Records provided:
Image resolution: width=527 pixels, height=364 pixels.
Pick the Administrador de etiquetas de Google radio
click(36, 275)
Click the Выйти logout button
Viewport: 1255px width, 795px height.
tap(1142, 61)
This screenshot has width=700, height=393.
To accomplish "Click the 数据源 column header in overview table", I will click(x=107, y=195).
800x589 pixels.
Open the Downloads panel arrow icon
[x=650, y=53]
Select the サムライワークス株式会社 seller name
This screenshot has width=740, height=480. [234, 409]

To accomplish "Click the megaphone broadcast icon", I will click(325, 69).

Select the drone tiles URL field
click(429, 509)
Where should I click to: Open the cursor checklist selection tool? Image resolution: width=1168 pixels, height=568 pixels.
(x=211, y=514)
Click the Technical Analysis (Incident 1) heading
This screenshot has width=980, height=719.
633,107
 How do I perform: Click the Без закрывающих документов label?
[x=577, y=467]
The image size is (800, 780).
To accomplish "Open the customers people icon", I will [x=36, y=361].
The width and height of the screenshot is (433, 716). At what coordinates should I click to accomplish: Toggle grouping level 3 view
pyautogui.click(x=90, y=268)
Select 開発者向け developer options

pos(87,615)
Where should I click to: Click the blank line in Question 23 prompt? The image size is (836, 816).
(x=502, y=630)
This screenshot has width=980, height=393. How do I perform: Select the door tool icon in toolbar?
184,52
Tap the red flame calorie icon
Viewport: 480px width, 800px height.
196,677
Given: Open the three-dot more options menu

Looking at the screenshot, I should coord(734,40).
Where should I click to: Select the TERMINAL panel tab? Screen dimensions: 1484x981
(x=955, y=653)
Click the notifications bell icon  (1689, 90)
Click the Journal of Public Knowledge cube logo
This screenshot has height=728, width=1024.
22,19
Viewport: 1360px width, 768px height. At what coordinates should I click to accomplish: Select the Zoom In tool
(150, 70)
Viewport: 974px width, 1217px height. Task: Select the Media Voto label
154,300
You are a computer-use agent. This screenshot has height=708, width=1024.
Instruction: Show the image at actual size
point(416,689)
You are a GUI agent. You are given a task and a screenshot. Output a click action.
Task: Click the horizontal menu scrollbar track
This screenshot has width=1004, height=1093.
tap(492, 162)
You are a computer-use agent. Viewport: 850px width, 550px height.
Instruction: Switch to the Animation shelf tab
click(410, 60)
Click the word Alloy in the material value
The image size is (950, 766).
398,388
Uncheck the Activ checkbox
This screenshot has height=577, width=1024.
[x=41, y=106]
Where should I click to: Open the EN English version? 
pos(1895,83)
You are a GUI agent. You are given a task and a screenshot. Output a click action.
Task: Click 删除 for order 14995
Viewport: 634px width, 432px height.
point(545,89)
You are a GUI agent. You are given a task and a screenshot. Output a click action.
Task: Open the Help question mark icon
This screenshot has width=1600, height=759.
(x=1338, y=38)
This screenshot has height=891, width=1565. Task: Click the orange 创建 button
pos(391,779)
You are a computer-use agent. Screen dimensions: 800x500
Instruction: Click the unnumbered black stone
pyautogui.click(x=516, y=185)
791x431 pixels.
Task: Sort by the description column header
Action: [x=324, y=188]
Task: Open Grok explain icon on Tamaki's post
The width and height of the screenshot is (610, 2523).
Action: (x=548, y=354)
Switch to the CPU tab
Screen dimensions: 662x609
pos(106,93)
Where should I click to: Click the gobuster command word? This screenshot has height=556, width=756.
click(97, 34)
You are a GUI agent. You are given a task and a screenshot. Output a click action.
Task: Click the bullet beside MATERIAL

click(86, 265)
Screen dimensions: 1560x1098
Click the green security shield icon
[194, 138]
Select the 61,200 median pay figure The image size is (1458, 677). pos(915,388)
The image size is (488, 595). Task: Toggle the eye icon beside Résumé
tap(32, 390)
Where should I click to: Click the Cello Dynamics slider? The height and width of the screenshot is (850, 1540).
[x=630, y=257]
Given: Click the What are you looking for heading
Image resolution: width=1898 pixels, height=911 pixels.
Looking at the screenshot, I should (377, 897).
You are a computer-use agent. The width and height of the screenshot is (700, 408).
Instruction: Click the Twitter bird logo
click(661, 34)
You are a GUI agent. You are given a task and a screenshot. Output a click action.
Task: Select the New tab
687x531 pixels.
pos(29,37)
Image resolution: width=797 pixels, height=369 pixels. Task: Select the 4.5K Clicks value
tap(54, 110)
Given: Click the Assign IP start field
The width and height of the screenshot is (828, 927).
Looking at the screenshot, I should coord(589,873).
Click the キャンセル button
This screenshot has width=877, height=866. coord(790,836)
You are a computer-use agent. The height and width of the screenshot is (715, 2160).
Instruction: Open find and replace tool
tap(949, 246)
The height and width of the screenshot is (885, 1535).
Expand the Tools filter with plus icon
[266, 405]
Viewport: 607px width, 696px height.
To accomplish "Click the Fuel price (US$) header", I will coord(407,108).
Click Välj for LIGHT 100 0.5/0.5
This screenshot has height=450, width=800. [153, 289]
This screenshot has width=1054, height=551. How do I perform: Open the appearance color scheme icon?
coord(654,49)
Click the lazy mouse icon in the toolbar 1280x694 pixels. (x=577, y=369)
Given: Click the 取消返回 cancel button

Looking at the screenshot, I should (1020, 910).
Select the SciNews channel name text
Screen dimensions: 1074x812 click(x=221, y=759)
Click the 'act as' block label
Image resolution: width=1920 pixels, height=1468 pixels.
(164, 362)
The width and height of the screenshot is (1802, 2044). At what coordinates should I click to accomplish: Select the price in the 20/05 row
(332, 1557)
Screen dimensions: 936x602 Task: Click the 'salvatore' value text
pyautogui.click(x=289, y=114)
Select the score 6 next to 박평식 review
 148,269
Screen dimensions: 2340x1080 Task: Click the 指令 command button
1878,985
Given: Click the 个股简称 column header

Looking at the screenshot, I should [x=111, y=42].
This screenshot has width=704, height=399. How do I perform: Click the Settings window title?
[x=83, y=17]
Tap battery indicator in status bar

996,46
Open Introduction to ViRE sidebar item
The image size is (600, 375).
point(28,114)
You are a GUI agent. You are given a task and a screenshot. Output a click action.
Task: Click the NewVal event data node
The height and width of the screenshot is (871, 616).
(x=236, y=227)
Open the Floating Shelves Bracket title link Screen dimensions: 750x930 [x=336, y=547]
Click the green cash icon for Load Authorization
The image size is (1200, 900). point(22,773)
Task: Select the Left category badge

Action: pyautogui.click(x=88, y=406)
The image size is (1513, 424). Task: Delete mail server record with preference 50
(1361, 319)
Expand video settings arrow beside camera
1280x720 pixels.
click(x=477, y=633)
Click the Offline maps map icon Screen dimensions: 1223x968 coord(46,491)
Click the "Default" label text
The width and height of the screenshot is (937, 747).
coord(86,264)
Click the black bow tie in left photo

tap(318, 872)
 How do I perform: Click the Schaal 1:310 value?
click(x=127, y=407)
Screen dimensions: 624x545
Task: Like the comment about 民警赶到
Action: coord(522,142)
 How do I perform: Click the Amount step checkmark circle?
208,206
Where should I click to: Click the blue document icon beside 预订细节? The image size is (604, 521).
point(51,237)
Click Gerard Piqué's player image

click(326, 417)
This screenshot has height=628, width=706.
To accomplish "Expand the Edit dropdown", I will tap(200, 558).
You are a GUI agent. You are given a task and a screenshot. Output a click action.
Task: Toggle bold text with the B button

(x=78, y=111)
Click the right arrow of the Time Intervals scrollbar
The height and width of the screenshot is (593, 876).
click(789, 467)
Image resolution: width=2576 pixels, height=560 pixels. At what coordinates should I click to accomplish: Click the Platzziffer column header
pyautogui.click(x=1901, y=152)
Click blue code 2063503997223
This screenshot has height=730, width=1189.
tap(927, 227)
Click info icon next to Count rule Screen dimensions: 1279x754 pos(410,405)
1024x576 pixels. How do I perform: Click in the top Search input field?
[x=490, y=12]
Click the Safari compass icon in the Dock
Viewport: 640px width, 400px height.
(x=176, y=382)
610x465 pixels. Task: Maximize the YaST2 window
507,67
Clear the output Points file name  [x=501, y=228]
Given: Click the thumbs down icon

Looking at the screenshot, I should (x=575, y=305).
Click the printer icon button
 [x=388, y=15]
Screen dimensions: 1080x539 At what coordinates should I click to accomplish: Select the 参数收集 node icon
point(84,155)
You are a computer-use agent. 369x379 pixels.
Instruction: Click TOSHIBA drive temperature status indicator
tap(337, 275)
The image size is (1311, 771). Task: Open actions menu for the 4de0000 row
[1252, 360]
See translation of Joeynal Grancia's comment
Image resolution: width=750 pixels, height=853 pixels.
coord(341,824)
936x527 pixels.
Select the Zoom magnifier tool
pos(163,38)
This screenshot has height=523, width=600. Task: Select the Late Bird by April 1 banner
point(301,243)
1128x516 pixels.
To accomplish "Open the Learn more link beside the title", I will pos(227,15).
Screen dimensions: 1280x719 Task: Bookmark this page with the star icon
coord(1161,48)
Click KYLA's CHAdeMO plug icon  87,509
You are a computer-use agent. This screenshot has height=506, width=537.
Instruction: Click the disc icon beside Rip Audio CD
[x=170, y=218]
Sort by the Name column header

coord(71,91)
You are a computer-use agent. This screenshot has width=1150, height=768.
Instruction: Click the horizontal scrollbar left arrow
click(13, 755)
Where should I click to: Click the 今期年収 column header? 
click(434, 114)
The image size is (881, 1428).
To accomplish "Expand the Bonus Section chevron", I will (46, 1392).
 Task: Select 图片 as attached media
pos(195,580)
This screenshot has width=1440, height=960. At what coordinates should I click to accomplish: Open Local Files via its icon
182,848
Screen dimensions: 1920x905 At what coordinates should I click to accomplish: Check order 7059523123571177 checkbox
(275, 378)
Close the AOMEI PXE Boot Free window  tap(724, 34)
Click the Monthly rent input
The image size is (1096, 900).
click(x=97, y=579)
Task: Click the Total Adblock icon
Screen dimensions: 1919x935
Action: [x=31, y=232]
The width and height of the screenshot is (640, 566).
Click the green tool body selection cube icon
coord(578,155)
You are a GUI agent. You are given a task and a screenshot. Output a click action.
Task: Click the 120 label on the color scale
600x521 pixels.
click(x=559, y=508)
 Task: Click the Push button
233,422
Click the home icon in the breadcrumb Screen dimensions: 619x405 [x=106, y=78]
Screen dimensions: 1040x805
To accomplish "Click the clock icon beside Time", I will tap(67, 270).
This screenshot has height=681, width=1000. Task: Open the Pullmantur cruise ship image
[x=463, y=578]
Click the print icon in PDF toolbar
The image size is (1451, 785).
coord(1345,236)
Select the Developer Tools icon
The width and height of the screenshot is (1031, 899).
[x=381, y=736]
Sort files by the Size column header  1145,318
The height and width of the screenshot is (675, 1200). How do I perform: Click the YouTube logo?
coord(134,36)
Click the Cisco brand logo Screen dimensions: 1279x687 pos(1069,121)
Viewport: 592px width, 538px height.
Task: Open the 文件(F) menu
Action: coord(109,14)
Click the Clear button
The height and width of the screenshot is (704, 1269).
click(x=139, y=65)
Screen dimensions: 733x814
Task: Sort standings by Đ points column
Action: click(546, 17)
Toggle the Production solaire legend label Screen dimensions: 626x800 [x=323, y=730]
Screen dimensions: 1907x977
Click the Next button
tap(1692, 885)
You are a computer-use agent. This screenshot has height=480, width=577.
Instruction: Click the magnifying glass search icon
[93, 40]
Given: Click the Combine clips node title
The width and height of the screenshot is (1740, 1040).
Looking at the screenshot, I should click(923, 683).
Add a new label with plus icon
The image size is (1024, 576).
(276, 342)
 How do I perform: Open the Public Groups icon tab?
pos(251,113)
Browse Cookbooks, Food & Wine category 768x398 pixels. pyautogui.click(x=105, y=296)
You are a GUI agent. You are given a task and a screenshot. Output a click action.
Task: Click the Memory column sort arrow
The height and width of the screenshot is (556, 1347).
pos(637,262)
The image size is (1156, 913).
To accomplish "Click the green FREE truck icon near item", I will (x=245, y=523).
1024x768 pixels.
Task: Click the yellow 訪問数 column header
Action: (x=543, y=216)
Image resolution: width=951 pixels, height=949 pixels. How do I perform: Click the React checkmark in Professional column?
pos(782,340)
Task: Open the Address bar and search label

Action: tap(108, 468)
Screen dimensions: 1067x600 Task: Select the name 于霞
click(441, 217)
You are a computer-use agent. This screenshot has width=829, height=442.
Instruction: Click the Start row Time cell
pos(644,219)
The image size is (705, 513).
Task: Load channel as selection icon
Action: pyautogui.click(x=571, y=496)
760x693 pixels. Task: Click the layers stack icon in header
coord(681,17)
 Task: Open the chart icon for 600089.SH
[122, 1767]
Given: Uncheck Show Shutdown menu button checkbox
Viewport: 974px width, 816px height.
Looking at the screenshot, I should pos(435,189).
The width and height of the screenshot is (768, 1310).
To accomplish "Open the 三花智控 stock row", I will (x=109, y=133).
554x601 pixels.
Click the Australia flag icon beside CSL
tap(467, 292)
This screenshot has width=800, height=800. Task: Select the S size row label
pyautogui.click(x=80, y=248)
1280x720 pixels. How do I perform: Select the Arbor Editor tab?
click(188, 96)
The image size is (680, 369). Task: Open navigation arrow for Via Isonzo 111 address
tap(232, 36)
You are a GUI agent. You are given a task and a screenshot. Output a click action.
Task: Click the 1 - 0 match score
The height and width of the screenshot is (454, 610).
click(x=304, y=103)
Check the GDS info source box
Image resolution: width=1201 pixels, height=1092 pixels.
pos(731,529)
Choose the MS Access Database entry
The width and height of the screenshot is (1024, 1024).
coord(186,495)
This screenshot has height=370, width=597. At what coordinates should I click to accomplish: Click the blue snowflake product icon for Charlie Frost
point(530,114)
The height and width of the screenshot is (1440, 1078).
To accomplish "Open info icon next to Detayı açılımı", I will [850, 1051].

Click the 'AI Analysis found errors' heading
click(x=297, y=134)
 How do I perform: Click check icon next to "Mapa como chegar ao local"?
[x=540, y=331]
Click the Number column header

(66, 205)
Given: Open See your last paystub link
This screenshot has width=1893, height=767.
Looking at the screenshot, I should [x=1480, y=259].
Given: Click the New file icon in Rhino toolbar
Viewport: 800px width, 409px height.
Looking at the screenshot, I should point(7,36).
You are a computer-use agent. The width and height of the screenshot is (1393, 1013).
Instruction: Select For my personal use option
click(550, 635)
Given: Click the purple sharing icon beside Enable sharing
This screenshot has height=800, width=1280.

Problem to solve: All lines of the listing holding the string "link" must be returned, copied as they stand.

Answer below:
Open the Floating Shelves Bracket title link Screen dimensions: 750x930 [x=336, y=547]
To accomplish "Open the Learn more link beside the title", I will pos(227,15).
Given: Open See your last paystub link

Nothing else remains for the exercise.